Berdasarkan Perpres Nomor 79 Tahun 2025, fokus pembangunan bergeser dari
infrastruktur dasar ke penguatan fungsi sebagai ibu kota politik. Kepala
Otorita IKN, Basuki Hadimuljono, menegaskan komitmen untuk sistem transportasi
terintegrasi, aman, dan efisien.
Tahun ini, IKN didukung anggaran APBN Rp6 triliun, plus
investasi swasta murni Rp66,5 triliun dan KPBU Rp158,73 triliun. Proyek lain
seperti Istana Wakil Presiden (progres 96,28 persen, target operasi kuartal I
2026), hunian TNI/Polri (93,53 persen), dan gedung DPR/MPR juga dikebut. Ini
semua untuk memastikan IKN siap menampung migrasi ASN masif dan aktivitas
pemerintahan.
Dari pengalaman meliput proyek nasional besar, saya tahu
bahwa konektivitas jalan seperti ini adalah kunci multiplier effect: membuka
investasi, menciptakan lapangan kerja, dan meningkatkan kualitas hidup warga
lokal.
Meski progres menggembirakan, tantangan tetap ada, seperti koordinasi antarinstansi dan penyesuaian dengan kondisi alam Kalimantan. Namun, Otorita IKN telah menunjukkan kemampuan percepatan, termasuk pemantauan harian.

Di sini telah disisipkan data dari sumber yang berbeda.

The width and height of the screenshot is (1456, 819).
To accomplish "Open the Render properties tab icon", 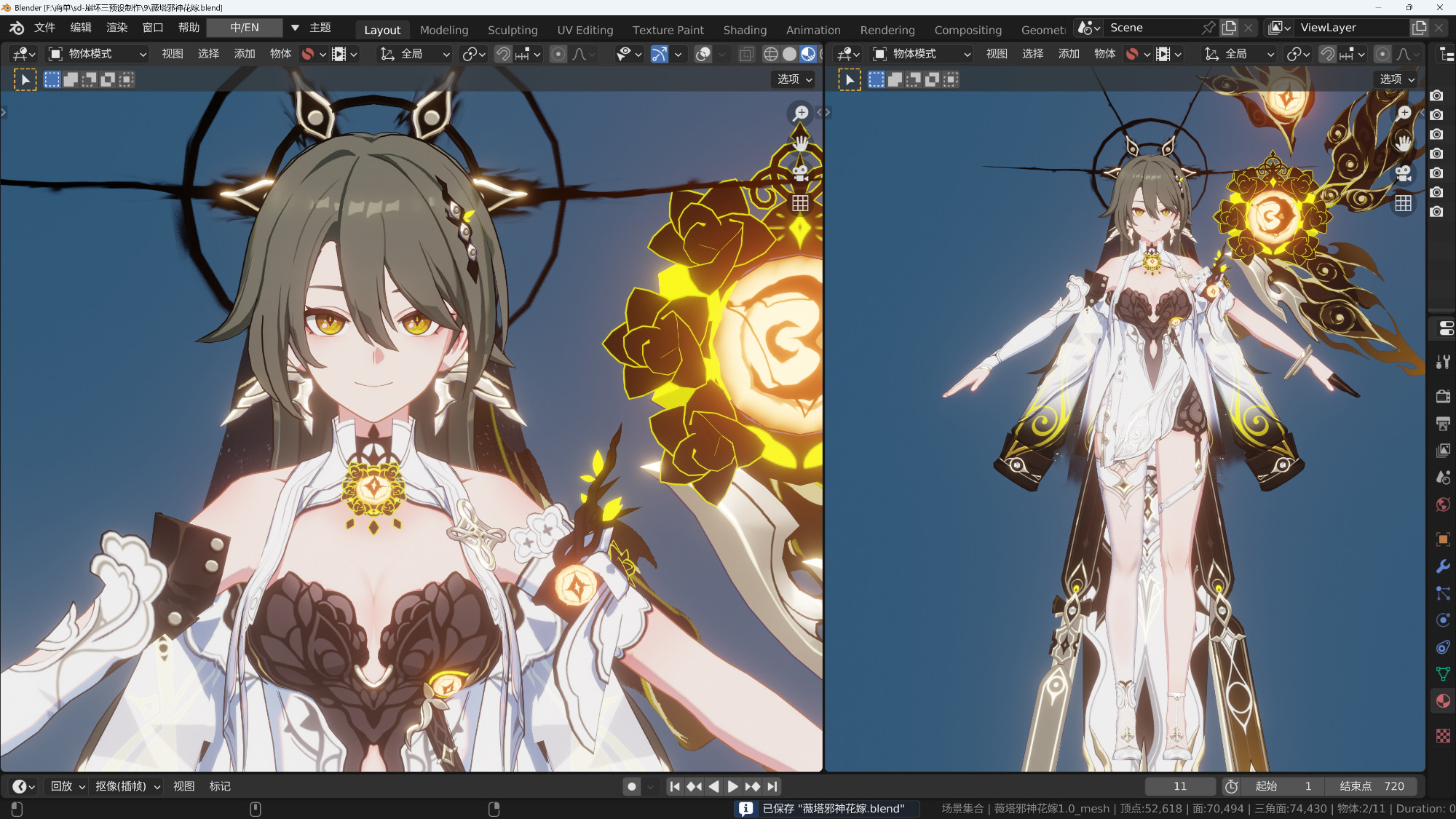I will click(1443, 396).
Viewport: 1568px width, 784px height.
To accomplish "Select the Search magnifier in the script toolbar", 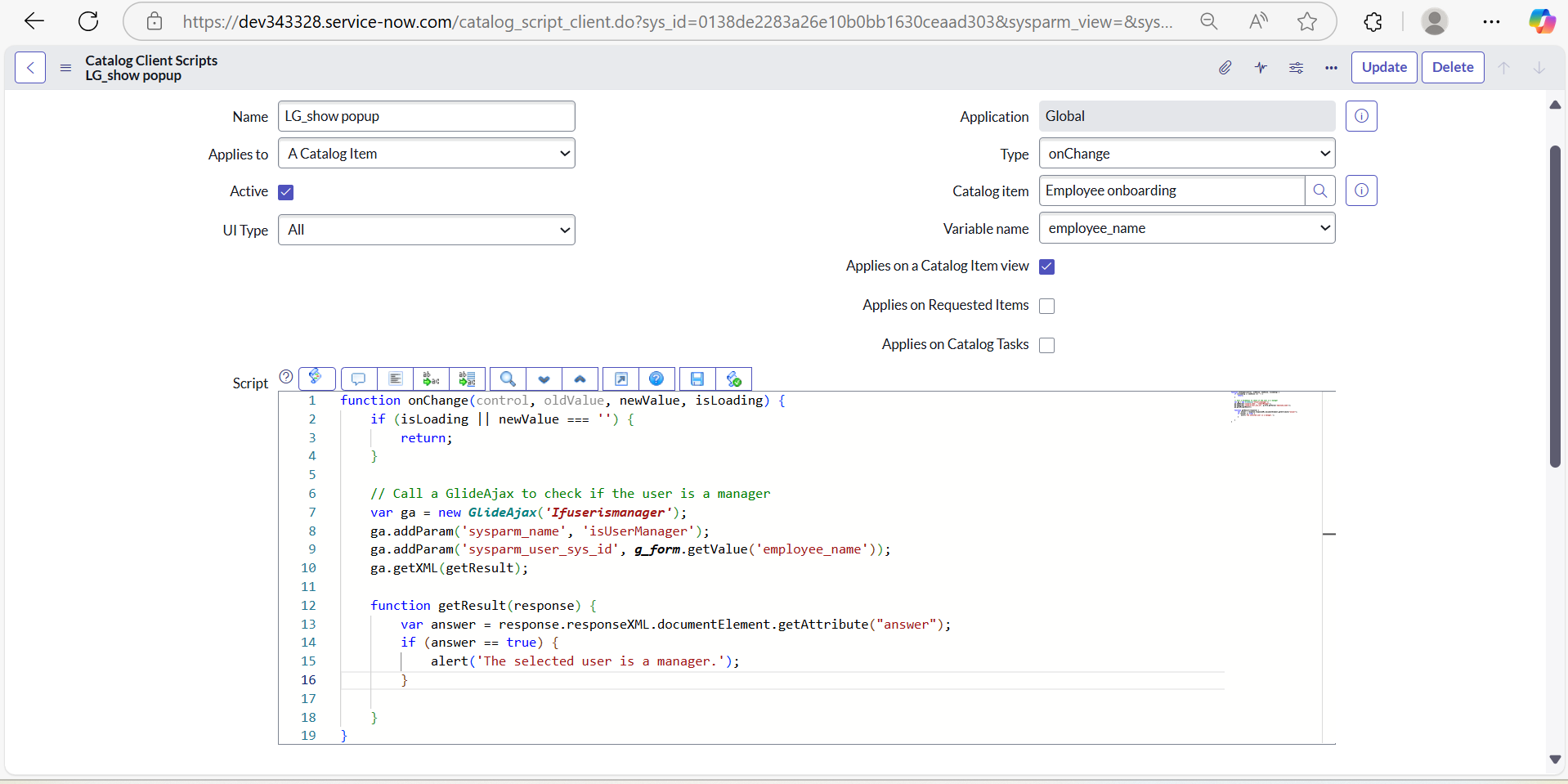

Ke depan, jaringan 1B-1C ini akan menjadi fondasi bagi IKN
yang hijau dan smart. Dengan integrasi ke tol akses utama dan fasilitas publik,
IKN bukan hanya pindah ibu kota, tapi transformasi menuju kota masa depan yang
inklusif.
Saya optimistis, pencapaian 7 paket ini adalah bukti nyata
komitmen pemerintah. Mari kita kawal bersama agar IKN benar-benar menjadi
nusantara yang maju dan berkelanjutan bagi generasi mendatang.